BEGIN LISTED RECORDS

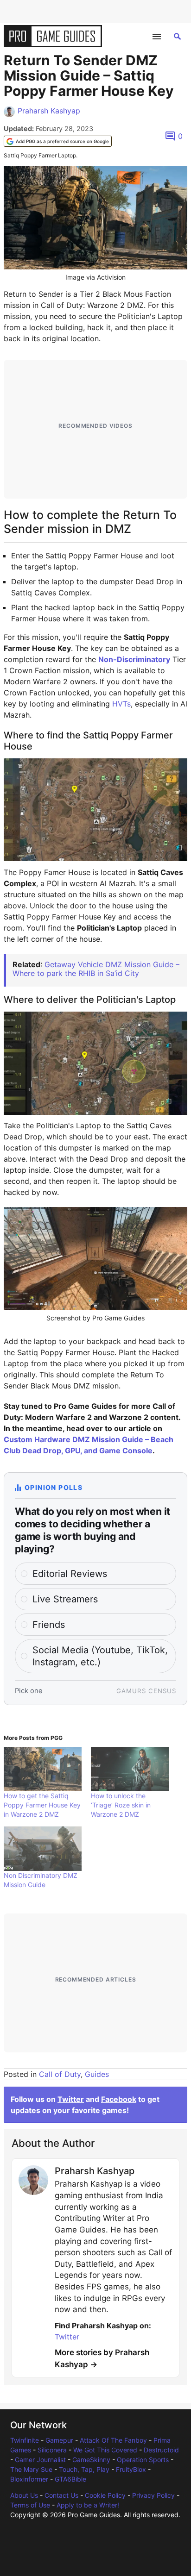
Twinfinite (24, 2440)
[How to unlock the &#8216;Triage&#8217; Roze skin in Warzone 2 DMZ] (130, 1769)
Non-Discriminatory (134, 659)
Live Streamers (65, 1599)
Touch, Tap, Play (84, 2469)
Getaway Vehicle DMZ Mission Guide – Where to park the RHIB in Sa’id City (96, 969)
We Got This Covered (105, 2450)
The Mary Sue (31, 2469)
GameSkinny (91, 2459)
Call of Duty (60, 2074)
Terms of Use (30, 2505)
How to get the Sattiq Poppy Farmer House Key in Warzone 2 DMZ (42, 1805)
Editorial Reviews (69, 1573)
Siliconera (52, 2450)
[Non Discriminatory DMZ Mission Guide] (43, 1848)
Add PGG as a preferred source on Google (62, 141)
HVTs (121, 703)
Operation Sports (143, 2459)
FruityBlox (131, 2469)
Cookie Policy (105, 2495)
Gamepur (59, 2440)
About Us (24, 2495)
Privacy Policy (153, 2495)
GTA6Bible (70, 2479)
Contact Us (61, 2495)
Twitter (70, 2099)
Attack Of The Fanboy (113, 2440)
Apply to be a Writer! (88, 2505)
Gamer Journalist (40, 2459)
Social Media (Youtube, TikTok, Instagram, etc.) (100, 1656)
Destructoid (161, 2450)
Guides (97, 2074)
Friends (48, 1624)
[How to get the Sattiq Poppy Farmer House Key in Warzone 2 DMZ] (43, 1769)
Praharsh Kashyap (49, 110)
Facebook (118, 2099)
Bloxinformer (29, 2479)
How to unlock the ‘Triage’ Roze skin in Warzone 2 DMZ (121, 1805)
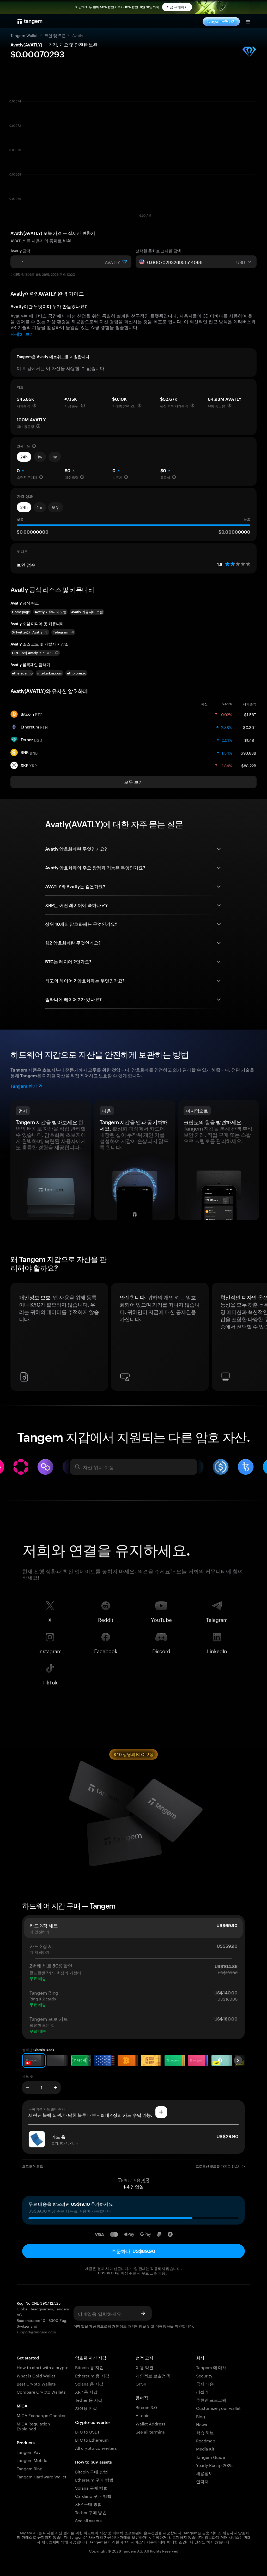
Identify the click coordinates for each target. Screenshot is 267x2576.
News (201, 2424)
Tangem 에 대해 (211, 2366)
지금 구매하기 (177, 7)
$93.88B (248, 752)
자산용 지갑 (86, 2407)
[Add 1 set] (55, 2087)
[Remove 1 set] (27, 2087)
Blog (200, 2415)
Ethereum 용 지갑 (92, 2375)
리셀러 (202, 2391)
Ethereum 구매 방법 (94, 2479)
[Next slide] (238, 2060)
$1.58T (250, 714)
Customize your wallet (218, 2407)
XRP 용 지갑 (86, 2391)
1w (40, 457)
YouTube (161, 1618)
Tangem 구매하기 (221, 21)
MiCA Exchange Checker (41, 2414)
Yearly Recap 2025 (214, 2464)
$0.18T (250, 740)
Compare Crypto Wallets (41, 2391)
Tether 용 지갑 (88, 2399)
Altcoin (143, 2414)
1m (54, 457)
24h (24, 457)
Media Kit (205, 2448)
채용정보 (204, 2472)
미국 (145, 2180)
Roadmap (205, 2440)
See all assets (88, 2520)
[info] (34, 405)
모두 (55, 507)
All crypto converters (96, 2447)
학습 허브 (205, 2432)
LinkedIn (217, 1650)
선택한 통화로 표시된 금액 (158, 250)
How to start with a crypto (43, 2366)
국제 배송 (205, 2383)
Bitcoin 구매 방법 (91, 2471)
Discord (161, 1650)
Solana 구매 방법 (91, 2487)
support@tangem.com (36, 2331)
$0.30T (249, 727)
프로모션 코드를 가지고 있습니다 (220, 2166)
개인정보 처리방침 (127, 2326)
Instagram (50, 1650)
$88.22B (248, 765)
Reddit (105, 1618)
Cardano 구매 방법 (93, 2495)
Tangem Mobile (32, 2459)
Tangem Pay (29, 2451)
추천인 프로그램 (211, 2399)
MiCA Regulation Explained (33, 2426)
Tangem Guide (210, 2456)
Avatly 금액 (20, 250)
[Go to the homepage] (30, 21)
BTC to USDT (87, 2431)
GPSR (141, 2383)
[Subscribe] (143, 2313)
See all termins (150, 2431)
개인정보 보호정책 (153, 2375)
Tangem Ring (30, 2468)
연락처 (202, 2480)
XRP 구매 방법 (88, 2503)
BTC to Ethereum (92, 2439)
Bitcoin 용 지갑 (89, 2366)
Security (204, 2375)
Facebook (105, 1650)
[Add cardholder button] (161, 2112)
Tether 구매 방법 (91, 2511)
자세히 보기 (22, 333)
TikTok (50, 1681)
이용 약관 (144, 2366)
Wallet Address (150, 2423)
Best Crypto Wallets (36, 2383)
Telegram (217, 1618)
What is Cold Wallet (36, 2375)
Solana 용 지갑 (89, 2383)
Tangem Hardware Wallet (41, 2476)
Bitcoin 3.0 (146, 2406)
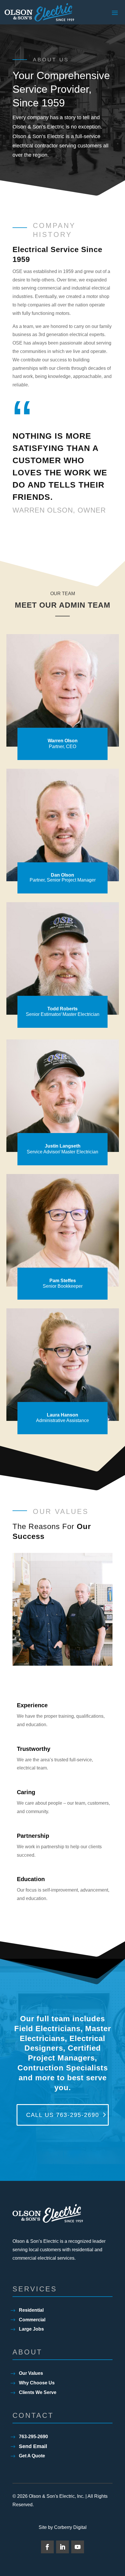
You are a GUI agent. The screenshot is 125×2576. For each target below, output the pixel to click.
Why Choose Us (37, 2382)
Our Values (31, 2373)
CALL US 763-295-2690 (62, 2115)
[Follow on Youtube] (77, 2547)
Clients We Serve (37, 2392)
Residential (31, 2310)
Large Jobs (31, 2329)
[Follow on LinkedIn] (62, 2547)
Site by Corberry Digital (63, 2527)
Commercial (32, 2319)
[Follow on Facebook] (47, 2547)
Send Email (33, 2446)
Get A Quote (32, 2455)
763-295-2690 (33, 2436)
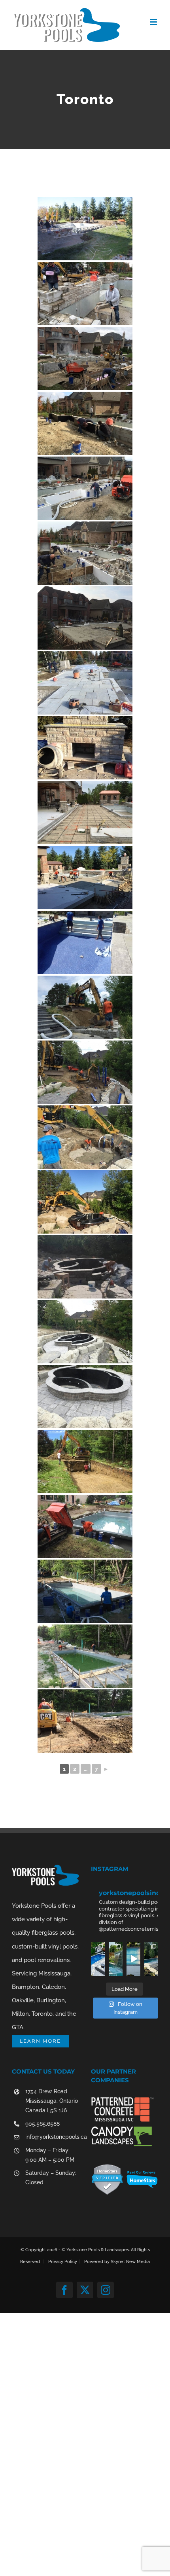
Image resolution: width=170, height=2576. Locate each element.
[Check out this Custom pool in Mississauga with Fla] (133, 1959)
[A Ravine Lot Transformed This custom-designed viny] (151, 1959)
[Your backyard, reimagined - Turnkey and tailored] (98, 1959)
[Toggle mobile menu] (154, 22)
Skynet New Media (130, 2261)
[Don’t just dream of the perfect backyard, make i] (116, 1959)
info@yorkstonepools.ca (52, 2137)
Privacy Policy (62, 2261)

END LISTED RECORDS
BEGIN LISTED RECORDS

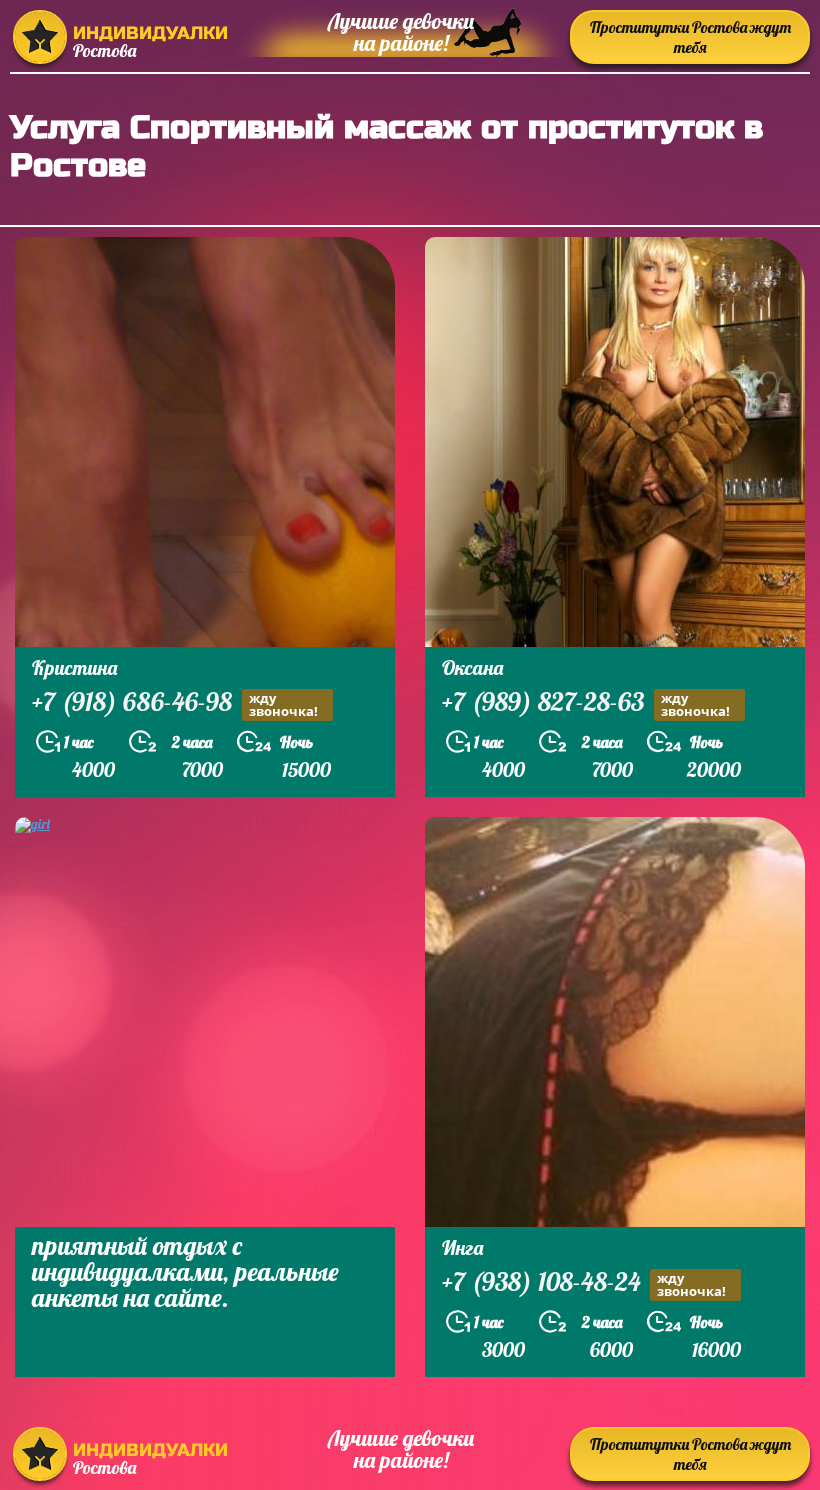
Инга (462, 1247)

END LISTED RECORDS
BEGIN LISTED RECORDS

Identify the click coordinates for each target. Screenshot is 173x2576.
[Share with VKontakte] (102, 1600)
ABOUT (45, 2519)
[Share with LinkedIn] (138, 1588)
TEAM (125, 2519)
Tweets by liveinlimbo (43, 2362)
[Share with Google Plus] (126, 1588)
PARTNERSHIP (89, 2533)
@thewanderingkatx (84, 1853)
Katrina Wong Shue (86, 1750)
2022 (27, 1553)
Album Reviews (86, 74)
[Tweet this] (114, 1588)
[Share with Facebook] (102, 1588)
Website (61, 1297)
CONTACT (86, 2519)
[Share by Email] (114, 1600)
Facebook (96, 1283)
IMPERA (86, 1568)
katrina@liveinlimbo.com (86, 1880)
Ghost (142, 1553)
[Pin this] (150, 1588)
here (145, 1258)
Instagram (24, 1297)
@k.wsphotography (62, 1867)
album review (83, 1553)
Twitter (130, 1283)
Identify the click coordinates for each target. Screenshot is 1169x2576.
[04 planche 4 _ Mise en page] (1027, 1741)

END LISTED RECORDS

[WHAT THIS TASK INVOLVES]:
Filtering the entries above by the word "Facebook", copy each line that matches.

[SOLUTION FOR THIS PROBLEM]:
Facebook (118, 2099)
Facebook (105, 1650)
[Follow on Facebook] (47, 2547)
[Share with Facebook] (102, 1588)
Facebook (96, 1283)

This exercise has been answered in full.